[Rows of pointing data]
----

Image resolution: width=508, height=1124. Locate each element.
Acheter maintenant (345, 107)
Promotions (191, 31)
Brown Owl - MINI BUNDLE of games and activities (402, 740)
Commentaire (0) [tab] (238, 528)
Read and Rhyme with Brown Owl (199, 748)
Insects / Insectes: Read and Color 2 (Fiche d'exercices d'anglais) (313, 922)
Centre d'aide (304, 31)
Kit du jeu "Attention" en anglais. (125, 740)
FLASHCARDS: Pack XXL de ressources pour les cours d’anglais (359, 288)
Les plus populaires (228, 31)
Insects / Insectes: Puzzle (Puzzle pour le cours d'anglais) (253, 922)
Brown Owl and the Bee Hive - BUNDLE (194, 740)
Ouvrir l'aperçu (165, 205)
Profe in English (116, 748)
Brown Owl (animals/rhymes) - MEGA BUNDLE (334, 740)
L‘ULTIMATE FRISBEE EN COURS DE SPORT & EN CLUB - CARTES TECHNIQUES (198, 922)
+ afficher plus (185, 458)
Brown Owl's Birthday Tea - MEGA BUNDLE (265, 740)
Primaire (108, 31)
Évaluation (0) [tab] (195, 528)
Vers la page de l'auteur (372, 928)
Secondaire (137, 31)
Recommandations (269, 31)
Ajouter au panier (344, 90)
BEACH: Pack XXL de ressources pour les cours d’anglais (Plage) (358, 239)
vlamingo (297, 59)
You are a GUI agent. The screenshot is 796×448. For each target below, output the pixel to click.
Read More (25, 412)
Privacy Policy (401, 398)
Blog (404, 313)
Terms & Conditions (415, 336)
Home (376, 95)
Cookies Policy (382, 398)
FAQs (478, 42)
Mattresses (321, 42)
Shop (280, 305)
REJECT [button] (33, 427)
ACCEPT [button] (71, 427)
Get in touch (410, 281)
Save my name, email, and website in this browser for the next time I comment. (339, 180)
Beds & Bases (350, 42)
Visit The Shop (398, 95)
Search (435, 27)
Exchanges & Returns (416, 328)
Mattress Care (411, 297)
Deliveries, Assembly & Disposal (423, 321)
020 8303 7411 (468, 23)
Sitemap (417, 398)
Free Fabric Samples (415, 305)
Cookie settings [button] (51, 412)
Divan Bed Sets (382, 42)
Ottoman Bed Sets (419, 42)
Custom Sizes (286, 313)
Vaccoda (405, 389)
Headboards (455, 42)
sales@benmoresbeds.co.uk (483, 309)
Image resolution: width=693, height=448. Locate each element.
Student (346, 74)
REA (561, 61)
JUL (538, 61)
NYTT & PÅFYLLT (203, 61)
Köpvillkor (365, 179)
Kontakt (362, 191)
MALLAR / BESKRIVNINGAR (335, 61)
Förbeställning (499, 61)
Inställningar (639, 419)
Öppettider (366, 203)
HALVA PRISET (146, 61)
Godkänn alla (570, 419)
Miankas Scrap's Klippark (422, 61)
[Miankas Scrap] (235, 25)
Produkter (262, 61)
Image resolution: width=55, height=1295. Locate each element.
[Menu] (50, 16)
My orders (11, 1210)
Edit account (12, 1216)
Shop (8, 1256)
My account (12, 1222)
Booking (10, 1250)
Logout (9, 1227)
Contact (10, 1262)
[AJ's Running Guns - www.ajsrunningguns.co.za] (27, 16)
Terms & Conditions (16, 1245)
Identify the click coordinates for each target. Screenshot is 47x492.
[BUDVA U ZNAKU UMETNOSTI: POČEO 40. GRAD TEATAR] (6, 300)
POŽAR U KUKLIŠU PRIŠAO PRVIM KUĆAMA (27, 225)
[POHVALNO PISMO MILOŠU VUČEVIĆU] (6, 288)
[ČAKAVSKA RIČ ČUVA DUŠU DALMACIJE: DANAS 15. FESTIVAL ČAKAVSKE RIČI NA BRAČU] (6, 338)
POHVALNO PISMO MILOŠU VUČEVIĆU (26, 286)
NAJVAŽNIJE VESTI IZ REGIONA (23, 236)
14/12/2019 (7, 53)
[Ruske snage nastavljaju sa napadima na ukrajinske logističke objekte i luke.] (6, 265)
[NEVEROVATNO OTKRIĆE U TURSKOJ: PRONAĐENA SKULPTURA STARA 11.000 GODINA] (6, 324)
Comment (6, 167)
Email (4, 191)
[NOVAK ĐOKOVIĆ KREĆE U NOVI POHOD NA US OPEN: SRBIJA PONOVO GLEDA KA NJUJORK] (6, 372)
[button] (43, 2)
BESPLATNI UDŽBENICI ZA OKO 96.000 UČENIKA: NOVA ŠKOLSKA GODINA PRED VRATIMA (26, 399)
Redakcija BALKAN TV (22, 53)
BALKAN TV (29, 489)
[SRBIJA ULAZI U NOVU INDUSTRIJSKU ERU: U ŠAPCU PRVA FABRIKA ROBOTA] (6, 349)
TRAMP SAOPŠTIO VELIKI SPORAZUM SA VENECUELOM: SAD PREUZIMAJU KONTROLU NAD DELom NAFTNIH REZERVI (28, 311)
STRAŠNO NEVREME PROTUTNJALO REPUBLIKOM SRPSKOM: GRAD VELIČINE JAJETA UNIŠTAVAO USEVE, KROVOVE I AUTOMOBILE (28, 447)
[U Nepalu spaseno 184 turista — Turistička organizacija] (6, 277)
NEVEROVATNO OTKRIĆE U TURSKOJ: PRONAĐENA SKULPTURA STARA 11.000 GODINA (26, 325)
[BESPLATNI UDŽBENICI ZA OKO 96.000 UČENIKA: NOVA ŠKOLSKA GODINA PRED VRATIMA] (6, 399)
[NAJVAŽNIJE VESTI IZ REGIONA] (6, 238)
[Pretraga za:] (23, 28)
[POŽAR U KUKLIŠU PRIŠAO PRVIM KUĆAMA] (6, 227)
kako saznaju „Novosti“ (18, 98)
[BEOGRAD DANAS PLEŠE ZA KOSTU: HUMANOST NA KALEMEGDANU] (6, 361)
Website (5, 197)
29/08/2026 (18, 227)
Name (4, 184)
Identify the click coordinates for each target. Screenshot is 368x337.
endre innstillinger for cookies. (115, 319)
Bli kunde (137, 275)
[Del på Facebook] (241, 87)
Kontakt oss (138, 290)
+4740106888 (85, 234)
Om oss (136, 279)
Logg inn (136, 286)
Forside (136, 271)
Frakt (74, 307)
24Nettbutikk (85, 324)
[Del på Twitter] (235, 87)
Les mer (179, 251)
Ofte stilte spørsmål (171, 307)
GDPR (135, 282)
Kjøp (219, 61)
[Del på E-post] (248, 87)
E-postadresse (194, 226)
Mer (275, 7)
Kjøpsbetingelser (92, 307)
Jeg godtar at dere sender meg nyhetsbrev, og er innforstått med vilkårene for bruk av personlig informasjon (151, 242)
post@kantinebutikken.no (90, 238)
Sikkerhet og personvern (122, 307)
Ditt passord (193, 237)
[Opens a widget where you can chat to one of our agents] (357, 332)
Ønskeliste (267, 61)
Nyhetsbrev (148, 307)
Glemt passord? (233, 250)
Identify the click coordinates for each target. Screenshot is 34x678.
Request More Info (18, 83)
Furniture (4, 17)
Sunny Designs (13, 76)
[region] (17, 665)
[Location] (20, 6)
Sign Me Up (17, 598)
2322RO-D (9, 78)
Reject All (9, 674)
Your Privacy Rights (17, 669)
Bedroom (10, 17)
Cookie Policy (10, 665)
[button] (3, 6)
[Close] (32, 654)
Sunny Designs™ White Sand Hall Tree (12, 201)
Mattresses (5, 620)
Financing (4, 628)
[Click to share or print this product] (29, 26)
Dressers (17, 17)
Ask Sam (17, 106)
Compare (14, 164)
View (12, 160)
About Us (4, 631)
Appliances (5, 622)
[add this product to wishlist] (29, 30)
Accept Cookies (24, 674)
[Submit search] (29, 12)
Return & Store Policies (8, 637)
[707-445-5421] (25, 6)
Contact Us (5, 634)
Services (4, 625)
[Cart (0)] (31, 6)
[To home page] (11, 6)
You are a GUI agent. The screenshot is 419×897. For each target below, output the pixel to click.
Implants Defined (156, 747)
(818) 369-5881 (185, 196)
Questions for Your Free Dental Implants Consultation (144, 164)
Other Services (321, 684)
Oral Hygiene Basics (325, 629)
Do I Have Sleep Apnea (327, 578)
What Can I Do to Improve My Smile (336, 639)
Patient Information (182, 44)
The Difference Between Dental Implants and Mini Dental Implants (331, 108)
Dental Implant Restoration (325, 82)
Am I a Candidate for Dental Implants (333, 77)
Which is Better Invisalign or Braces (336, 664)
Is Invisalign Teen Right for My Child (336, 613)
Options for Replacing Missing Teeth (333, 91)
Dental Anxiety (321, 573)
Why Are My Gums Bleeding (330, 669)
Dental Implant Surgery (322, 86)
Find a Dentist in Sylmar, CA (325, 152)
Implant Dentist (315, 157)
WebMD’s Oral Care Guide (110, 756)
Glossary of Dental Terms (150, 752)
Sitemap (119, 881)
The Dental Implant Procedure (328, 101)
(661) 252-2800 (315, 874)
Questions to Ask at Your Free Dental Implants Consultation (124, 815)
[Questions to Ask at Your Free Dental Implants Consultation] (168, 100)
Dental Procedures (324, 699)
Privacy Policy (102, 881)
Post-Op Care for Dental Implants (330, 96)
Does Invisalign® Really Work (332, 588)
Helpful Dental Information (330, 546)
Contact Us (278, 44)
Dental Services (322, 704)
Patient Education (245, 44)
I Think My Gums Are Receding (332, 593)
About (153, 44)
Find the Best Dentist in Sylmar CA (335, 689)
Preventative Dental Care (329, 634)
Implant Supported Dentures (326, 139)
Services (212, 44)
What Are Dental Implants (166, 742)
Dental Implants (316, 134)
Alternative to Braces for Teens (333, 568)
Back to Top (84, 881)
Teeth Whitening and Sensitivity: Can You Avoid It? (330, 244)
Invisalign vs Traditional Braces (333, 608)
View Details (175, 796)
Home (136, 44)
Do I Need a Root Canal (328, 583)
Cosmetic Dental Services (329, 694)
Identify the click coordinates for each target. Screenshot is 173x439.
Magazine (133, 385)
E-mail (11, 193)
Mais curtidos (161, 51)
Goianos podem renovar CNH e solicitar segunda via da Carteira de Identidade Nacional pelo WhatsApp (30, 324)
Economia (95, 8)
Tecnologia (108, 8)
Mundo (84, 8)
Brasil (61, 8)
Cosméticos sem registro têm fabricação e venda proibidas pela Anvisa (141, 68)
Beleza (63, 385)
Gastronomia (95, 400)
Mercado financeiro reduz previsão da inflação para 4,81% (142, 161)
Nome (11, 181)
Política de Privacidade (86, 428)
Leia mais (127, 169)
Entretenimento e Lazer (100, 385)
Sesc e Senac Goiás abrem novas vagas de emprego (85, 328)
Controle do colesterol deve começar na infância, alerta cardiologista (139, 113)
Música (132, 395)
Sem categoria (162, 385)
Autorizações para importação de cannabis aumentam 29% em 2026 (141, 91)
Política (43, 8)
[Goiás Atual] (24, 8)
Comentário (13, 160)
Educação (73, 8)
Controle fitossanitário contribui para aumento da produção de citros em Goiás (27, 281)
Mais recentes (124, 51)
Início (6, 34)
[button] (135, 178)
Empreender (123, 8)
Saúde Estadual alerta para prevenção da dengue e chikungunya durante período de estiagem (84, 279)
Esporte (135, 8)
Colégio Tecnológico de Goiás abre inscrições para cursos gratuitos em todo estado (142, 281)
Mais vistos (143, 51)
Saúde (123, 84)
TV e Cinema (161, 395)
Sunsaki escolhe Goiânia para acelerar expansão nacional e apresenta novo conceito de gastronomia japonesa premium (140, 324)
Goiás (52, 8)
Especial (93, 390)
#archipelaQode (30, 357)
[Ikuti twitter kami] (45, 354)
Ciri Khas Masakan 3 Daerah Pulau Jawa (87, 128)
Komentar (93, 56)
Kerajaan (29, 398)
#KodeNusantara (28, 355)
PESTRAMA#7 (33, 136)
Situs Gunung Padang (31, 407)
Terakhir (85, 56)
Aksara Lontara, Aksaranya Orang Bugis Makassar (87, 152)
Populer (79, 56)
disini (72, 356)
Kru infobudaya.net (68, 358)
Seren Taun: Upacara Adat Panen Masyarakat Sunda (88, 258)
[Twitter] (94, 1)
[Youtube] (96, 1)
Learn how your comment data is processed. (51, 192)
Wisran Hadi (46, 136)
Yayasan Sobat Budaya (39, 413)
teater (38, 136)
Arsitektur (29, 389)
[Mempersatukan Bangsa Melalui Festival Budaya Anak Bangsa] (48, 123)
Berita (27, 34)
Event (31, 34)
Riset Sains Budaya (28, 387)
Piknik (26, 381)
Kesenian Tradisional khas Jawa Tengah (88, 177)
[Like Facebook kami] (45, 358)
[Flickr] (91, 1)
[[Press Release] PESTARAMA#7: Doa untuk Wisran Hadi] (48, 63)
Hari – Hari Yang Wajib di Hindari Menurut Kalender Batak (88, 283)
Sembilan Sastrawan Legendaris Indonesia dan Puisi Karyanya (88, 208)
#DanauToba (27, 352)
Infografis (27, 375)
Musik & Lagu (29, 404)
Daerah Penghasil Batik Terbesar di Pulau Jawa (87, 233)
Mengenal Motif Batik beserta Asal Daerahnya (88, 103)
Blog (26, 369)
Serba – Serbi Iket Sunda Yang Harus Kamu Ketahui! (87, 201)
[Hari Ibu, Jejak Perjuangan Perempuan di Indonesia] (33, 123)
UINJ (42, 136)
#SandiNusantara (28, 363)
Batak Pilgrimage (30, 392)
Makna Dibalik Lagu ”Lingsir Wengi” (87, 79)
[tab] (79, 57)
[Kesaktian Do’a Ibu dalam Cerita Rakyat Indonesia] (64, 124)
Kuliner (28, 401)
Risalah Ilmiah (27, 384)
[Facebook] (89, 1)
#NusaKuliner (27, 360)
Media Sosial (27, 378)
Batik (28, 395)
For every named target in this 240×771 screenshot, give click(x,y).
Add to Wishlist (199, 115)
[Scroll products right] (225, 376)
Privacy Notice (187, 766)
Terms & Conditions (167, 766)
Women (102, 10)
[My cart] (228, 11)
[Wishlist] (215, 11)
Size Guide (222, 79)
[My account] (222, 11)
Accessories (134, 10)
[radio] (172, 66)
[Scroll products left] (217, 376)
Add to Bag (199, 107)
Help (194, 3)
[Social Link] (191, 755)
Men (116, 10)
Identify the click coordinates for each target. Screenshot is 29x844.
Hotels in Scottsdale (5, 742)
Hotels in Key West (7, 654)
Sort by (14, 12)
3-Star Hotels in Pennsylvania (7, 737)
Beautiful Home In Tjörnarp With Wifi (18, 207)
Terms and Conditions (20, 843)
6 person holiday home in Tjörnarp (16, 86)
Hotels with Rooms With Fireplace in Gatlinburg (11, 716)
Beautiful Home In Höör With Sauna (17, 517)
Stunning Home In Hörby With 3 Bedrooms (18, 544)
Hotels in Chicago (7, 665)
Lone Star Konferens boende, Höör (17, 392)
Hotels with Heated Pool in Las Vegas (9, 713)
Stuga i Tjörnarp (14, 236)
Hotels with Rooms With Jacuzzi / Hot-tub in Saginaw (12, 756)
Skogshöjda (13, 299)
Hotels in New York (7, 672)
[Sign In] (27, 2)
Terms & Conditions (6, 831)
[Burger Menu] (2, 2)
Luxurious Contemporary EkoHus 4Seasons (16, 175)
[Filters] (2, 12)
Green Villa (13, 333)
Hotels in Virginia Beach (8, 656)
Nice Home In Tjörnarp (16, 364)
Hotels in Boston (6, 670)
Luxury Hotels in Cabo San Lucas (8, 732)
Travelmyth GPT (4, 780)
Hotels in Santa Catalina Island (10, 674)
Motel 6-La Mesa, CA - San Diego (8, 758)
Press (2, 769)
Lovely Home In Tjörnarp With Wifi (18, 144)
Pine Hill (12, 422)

----

| Task to carry out |
Repeat the lines above word for word, starting at the line that contains "Les mer (179, 251)" and ending at the line that contains "Your Privacy Rights (17, 669)", both included.

| Response to the exercise |
Les mer (179, 251)
Ofte stilte spørsmål (171, 307)
GDPR (135, 282)
Kjøp (219, 61)
[Del på E-post] (248, 87)
E-postadresse (194, 226)
Mer (275, 7)
Kjøpsbetingelser (92, 307)
Jeg godtar at dere sender meg nyhetsbrev, og er innforstått med vilkårene for bruk av personlig informasjon (151, 242)
post@kantinebutikken.no (90, 238)
Sikkerhet og personvern (122, 307)
Ditt passord (193, 237)
[Opens a widget where you can chat to one of our agents] (357, 332)
Ønskeliste (267, 61)
Nyhetsbrev (148, 307)
Glemt passord? (233, 250)
Identify the click coordinates for each target. Screenshot is 34x678.
Request More Info (18, 83)
Furniture (4, 17)
Sunny Designs (13, 76)
[region] (17, 665)
[Location] (20, 6)
Sign Me Up (17, 598)
2322RO-D (9, 78)
Reject All (9, 674)
Your Privacy Rights (17, 669)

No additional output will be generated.